Exercise requirements: Would you please give all the lines below again, exactly as they stand?

(Data for this task Opens)

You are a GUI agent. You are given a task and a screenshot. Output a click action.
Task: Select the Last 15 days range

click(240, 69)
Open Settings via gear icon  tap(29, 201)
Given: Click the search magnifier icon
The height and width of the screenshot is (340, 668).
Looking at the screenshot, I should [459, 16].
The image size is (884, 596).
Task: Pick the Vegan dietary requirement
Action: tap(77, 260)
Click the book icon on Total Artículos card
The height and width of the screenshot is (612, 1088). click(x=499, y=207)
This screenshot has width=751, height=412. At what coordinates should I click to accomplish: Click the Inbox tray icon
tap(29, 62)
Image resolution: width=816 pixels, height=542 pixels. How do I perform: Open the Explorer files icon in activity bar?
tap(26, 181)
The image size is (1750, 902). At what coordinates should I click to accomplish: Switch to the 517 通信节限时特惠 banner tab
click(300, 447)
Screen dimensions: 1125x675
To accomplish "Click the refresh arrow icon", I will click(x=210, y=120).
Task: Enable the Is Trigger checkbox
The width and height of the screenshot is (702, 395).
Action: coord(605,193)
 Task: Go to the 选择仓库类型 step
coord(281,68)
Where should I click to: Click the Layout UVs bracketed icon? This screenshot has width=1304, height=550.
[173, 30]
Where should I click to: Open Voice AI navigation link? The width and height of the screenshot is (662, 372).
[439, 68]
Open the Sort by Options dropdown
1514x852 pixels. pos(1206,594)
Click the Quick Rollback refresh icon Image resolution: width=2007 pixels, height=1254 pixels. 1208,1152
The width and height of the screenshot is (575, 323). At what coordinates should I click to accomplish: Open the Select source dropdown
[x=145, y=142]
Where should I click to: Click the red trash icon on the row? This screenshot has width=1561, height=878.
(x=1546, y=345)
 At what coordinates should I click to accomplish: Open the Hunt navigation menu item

(Data for this task Closes)

Reply to the task:
You are a GUI agent. You are given a task and a screenshot. Output a click action.
Task: Select the Last 15 days range

click(240, 69)
Open Settings via gear icon  tap(29, 201)
Given: Click the search magnifier icon
The height and width of the screenshot is (340, 668).
Looking at the screenshot, I should [459, 16].
The image size is (884, 596).
Task: Pick the Vegan dietary requirement
Action: tap(77, 260)
Click the book icon on Total Artículos card
The height and width of the screenshot is (612, 1088). click(x=499, y=207)
This screenshot has width=751, height=412. At what coordinates should I click to accomplish: Click the Inbox tray icon
tap(29, 62)
Image resolution: width=816 pixels, height=542 pixels. How do I perform: Open the Explorer files icon in activity bar?
tap(26, 181)
The image size is (1750, 902). At what coordinates should I click to accomplish: Switch to the 517 通信节限时特惠 banner tab
click(300, 447)
Screen dimensions: 1125x675
To accomplish "Click the refresh arrow icon", I will click(x=210, y=120).
Task: Enable the Is Trigger checkbox
The width and height of the screenshot is (702, 395).
Action: coord(605,193)
 Task: Go to the 选择仓库类型 step
coord(281,68)
Where should I click to: Click the Layout UVs bracketed icon? This screenshot has width=1304, height=550.
[173, 30]
Where should I click to: Open Voice AI navigation link? The width and height of the screenshot is (662, 372).
[439, 68]
Open the Sort by Options dropdown
1514x852 pixels. pos(1206,594)
Click the Quick Rollback refresh icon Image resolution: width=2007 pixels, height=1254 pixels. 1208,1152
The width and height of the screenshot is (575, 323). At what coordinates should I click to accomplish: Open the Select source dropdown
[x=145, y=142]
Where should I click to: Click the red trash icon on the row? This screenshot has width=1561, height=878.
(x=1546, y=345)
 At what coordinates should I click to accomplish: Open the Hunt navigation menu item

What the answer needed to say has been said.